_TASK DESCRIPTION:_ Look through the listing and locate every line containing the word "icon"; copy those lines.

_RECORDS SUPPLIED:_
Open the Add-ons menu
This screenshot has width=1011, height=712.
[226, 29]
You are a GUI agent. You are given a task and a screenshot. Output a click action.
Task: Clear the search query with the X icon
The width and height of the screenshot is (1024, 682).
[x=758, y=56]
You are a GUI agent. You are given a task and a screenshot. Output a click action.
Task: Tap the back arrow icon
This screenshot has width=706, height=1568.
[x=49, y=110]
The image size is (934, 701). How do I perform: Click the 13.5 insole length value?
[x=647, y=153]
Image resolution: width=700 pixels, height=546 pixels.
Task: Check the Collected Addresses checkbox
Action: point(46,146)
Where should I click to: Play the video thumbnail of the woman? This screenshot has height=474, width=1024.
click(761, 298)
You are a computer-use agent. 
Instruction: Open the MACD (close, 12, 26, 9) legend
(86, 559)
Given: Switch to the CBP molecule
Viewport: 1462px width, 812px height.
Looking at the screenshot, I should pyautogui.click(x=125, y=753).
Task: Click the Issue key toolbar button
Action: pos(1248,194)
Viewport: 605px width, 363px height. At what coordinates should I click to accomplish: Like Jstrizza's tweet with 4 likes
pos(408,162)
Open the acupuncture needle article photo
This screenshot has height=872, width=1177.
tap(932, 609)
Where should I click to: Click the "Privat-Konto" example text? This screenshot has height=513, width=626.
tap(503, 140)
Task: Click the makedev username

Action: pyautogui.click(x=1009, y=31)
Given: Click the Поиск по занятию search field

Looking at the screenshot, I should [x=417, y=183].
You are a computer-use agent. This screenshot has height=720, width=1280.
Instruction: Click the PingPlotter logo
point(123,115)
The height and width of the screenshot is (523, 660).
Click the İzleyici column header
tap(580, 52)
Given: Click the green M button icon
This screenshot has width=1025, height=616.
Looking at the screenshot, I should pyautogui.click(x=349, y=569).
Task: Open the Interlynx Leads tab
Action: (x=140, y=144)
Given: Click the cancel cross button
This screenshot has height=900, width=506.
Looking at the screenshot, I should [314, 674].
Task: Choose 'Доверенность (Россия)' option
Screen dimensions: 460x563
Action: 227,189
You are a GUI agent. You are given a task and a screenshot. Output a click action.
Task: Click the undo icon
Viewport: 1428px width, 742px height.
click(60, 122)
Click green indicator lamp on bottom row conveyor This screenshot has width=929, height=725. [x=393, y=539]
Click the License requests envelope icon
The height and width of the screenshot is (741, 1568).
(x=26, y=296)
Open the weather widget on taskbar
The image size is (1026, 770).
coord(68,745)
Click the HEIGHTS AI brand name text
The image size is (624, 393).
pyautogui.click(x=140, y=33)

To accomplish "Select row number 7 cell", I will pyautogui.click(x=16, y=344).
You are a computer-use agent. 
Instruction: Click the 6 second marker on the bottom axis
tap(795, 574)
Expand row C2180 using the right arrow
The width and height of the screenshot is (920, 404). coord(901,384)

_SOLUTION FOR THIS EXERCISE:_
Task: Clear the search query with the X icon
Task: Tap the back arrow icon
Given: Click the green M button icon
Task: Click the undo icon
Click the License requests envelope icon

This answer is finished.